Eines Tages war in Berlin um 9:00 Uhr eine wichtige Konferenz angersetzt, wo mein oberster Chef teilnehmen sollte. Ich holte ihn um 6:30 Uhr ab, er setzte sich in den Fond um Akten zu studieren. Plötzlich fing er zu schimpfen an, seine Sekretärin hatte ihm die falsche Akte in die Tasche getan. Er bat mich umzukehren und die 20 KM zurückzufahren. Im Büro verständigte er den Kommissar der Reichsbahn, dass er verspätet kommen würde. Ich versuchte die verlorene Zeit gut zu machen und gab dem entsprechend Gas. In Ruhland fuhr ich auf die Autobahn und erhöhte das Tempo auf 140 km/h. Es dauerte nicht lange und eine Autobahn Polizeistreife überholte uns. Mit winkender Kelle wurde ich aufgefordert sofort anzuhalten. Kaum hatte ich angehalten, näherte sich ein Beamter, mit Bewunderung musterte er unsere Staatskarosse (Sachsenring P 240). Als er im Fond die goldenen Schulterstücke meines Chef sah, fragte er freundlich wohin so eilig. Nachdem ich ihn auf das Malheur und die wichtige Konferenz in Berlin hinwies, nahm er Haltung an, grüßte und wünschte gute Weiterfahrt. Da wir noch 20 Minuten vor Beginn der Konferenz eintrafen, erhielt ich vom Chef höchstes Lob. Auf der Rückfahrt animierte er mich ein Reichsbahn Seminar zu besuchen, es hätte für mich einige Vorteile, diese wären die Rangstufe Reichsbahn Untersekretär, höhere Gehaltsstufe und die blau/gold gewobene Kordel an der Schirmmütze, sowie goldeingefaßte Epaulette (Schulterstück) mit Goldstern. Ich habe seinen Vorschlag befolgt und das Seminar mit Bravour bestanden.

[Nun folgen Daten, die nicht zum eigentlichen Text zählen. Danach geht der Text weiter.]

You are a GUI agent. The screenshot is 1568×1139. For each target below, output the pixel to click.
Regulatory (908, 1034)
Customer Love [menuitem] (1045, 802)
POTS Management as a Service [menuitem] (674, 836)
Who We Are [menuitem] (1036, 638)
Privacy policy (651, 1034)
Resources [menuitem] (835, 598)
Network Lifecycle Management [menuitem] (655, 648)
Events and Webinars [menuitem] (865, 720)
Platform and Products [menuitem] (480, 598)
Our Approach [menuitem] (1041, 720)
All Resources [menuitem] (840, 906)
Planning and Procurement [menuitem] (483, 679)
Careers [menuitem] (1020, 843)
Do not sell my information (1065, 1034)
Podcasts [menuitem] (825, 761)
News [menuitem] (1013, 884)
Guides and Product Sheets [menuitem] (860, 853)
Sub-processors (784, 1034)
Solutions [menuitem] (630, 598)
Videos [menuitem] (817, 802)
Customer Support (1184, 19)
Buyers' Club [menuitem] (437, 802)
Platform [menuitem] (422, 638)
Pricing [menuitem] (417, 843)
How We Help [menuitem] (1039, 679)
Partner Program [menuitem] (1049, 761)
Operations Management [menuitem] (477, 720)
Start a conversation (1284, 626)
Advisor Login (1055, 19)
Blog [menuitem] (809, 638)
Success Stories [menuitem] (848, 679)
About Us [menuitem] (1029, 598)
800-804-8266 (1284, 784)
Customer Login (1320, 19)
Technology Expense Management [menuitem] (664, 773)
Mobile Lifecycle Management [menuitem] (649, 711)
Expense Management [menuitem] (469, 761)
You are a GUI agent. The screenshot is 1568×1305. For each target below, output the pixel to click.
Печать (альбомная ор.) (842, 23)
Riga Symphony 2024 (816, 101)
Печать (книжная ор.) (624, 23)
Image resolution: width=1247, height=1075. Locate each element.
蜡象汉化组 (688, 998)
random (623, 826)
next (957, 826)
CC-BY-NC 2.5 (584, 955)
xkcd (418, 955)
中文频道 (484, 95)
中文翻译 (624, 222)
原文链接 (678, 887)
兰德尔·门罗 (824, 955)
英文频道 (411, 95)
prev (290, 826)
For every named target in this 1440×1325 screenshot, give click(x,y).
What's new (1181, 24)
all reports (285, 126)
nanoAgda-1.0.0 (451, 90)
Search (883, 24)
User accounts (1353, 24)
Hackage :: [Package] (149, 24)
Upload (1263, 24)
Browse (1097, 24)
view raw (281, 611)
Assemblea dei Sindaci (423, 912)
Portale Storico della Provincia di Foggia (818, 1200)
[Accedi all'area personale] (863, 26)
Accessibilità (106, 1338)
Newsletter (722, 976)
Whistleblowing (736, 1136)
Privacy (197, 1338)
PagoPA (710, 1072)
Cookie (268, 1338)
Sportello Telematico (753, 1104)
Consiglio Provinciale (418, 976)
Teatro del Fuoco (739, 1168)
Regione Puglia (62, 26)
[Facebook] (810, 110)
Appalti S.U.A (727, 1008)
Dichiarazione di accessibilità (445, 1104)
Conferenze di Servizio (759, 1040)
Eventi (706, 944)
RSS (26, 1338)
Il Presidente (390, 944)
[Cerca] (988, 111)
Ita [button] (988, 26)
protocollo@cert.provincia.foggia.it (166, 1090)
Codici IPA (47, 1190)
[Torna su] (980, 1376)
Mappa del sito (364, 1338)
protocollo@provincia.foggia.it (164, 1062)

Um unsere Fußballmannschaft (BSG Lokomotive) mit Angehörigen am Wochenende mit dem Omnibus zu Auswärtsspielen fahren zu können, machte ich zusätzlich zur LKW Fahrerlaubnis den Personen Beförderungsschein. Auf den Rückfahrten von Spielen, wurde im Bus immer sehr viel getrunken, entweder aus Freude über das gewonnene Spiel oder Frust über das verlorene. Als ich einmal in Weißwasser kurz an einer Ampel anhalten mußte, stand in einiger Entfernung ein Polizeibeamter. Da er die Mannschaft gröhlend die Bierflaschen schwingen sah, erhob er den Zeigefinger. Nachdem ihm ein übermütiger Spieler die Zunge rausstreckte und eine lange Nase machte, wurde ich kurz darauf von einer nachfolgenden Polizeistreife angehalten. Ich sollte ihnen als der verantwortliche Fahrer der Busgesellschaft den Mann übergeben. Da ich aber nicht wußte wer der Schuldige war, sollte sich jener selbst zu erkennen geben, ansonsten wird die Weiterfahrt nicht gestattet. Nachdem wir nun schon längere Zeit gestanden hatten, wurden die Frauen der Spieler unruhig, sie wollten so schnell wie möglich nach Hause. Sie bedrängten den Übeltäter auszusteigen, nach festhalten der Personalien, durfte er wieder einsteigen und wir konnten weiterfahren. Er bekam eine Anzeige wegen Beamtenbeleidigung.

Das Auge des Gesetzes war in der DDR eben allgegenwärtig.